Home enthusiast recognize Craftsman architecture by its’ relaxed, simple, and informal look. The use and careful blend of local building materials is paramount in achieving the ideas of this arts and crafts style. Craftsman home designs make use of natural building materials that can be found nearly everywhere in the United States. As a result, each region has different materials locally and use that to create craftsman architecture unique to their area. Materials used may be stucco, wood, brick, stone, cedar shakes (shingles), and lap siding. Usually, you will see a combination of two or three of the materials blended in perfect harmony in a craftsman home.

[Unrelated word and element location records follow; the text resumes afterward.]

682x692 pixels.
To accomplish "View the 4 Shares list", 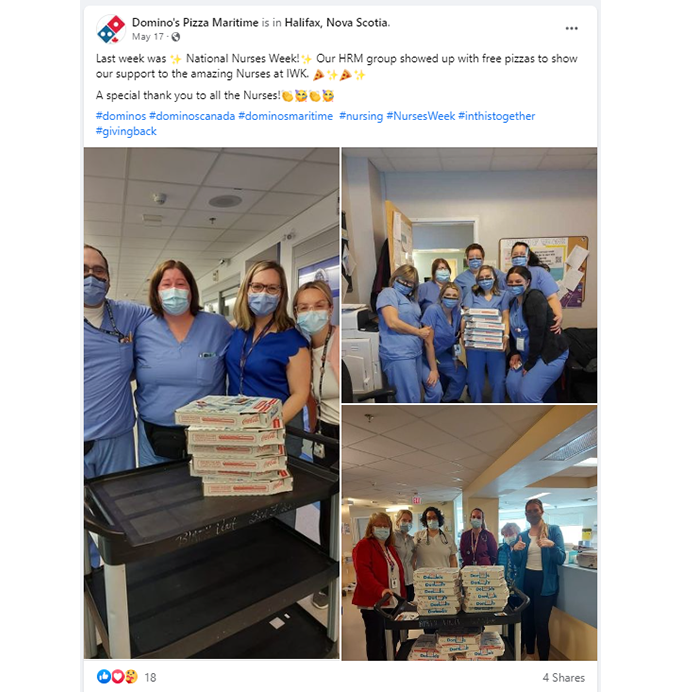I will pyautogui.click(x=564, y=677).
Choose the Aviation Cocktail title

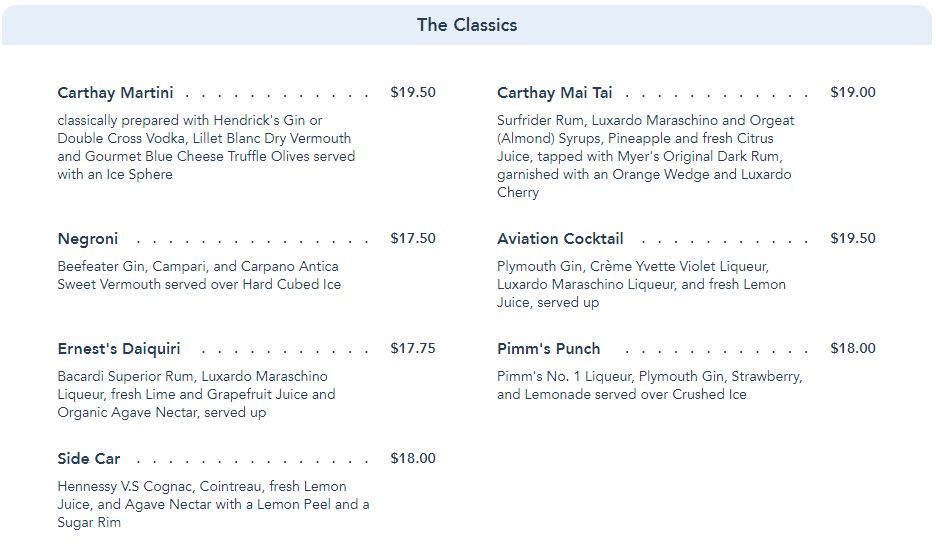click(560, 239)
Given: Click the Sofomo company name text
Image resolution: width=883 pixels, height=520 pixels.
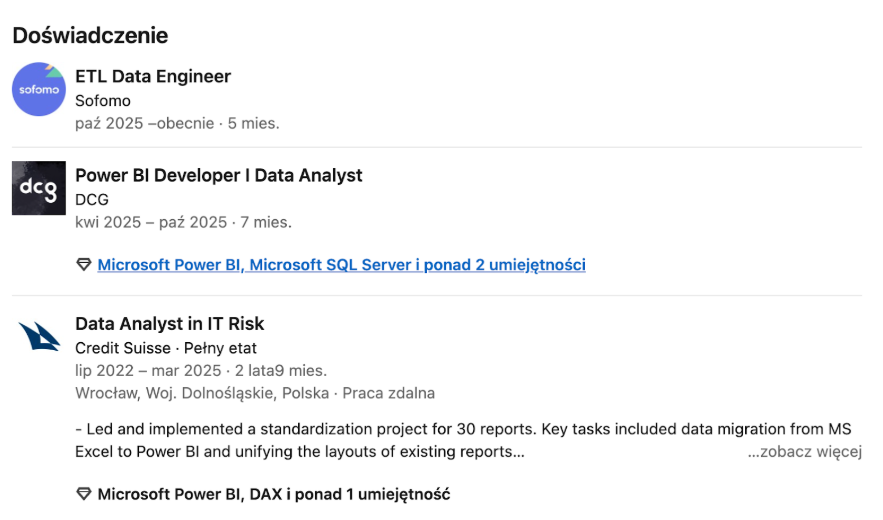Looking at the screenshot, I should 103,101.
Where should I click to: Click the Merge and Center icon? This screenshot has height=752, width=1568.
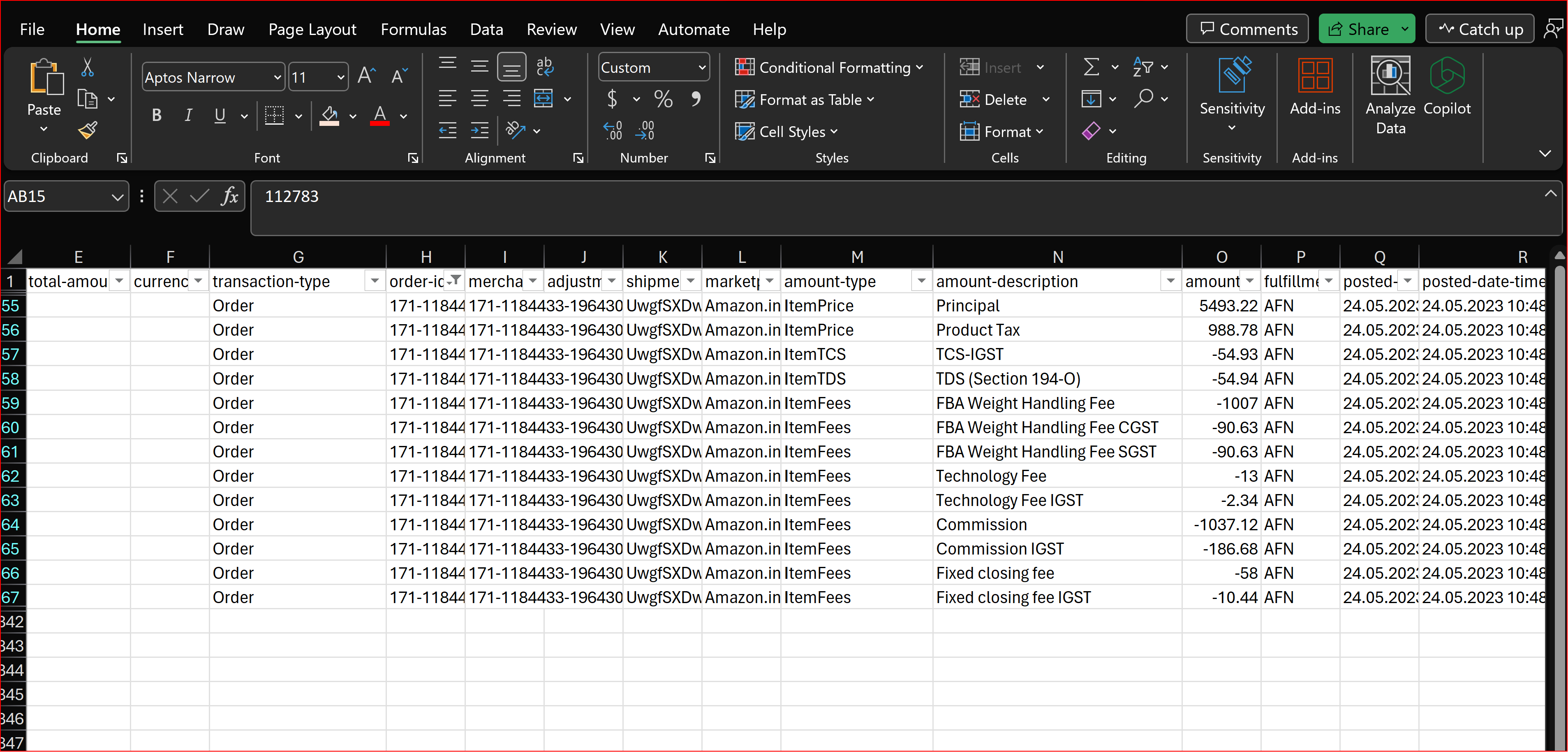(543, 99)
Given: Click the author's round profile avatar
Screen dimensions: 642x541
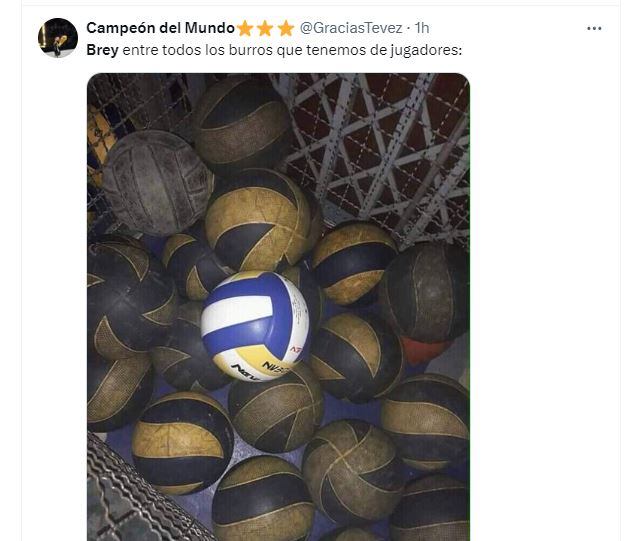Looking at the screenshot, I should (58, 38).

You can implement the Craftsman architecture style on any size house plan – one or two story. Confusion sets in for some who would consider the “bungalow architecture style” and craftsman architecture style one in the same. A bungalow is a type of house, not a style. To clear this up, you must understand that the arts and crafts style, like any other architectural style, is a design principle. It employs a known set of features and building practices that produces that styles distinctive look. This in turn can be imposed on just about any building design to reflect the style. You can also impose the craftsman design style on apartment and public buildings in addition to single family home designs.
Design features of Craftsman architecture
The Arts and Crafts style or craftsman architecture both share unifying elements and design features. These elements include:
A low pitched roof (gabled or hipped), extended eave overhang with exposed rafter tails. The use of brackets at gables. Windows with divided panes in the upper sash and a single pane in the lower sash. Medium to large front porches with square columns that may be full length or resting on a base. Tapered columns are a big identifying feature. This is where the columns have a wide base that grows slightly narrower at the top. These are the main defining features of craftsman architecture.